Filter the listing below down to the lines holding the word "agent", and copy those lines.

- - -

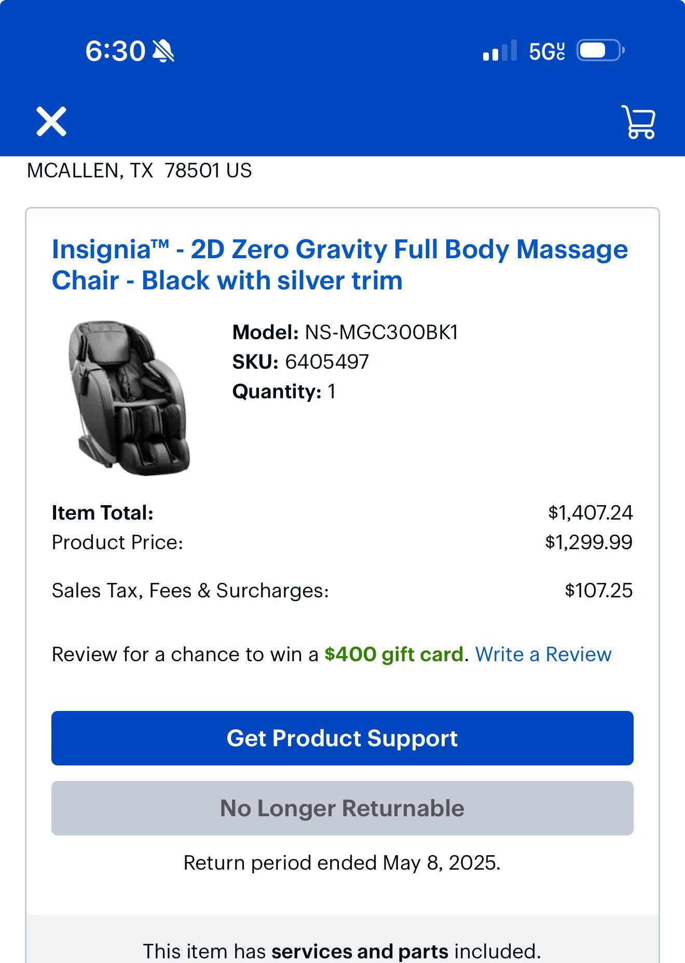Tap the Item Total amount $1,407.24

click(590, 513)
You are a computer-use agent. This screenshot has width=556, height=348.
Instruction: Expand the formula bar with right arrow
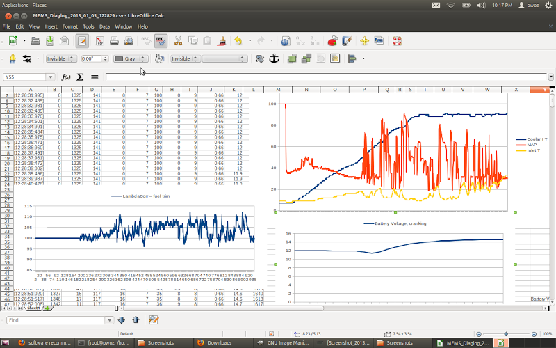point(551,77)
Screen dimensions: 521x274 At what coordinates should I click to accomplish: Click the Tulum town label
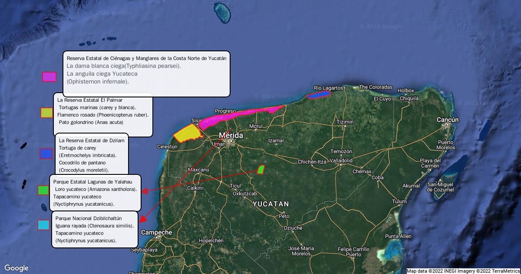(399, 201)
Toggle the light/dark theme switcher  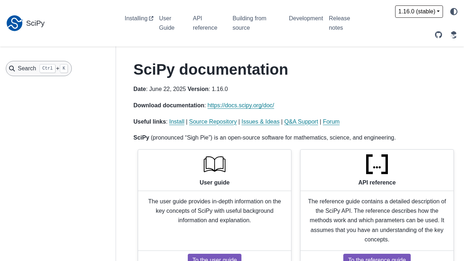pos(454,12)
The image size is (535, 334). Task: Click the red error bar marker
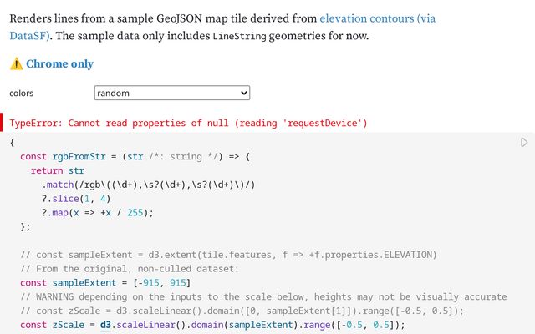pos(3,123)
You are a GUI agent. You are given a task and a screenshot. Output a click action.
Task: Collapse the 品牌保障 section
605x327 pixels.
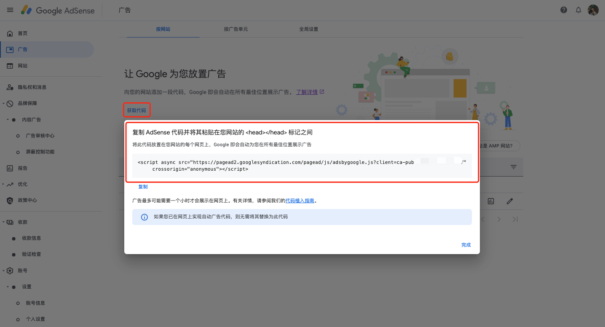pos(4,103)
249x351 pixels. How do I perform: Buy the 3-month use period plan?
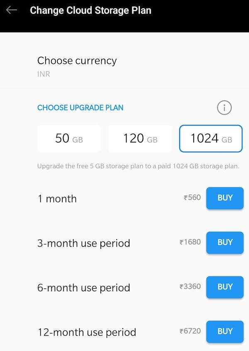pyautogui.click(x=225, y=242)
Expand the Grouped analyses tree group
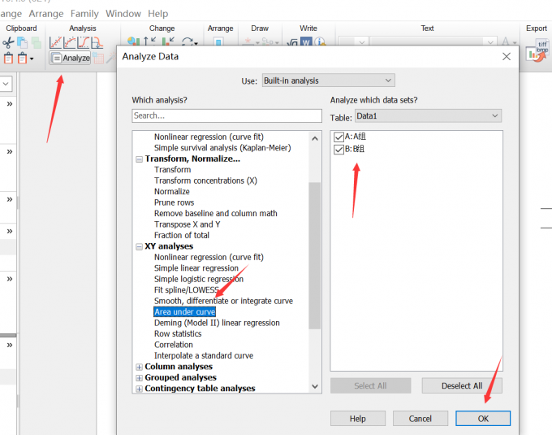Viewport: 552px width, 435px height. click(139, 377)
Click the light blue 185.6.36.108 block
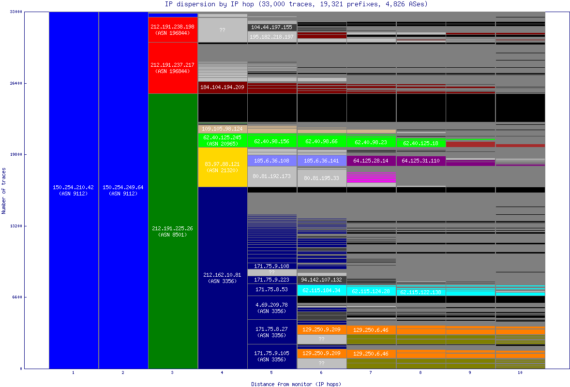 [271, 161]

- - -

Response area:
You are a computer-use agent. This screenshot has width=556, height=348.
You are a GUI agent. You are given a task and a screenshot. Output a click action.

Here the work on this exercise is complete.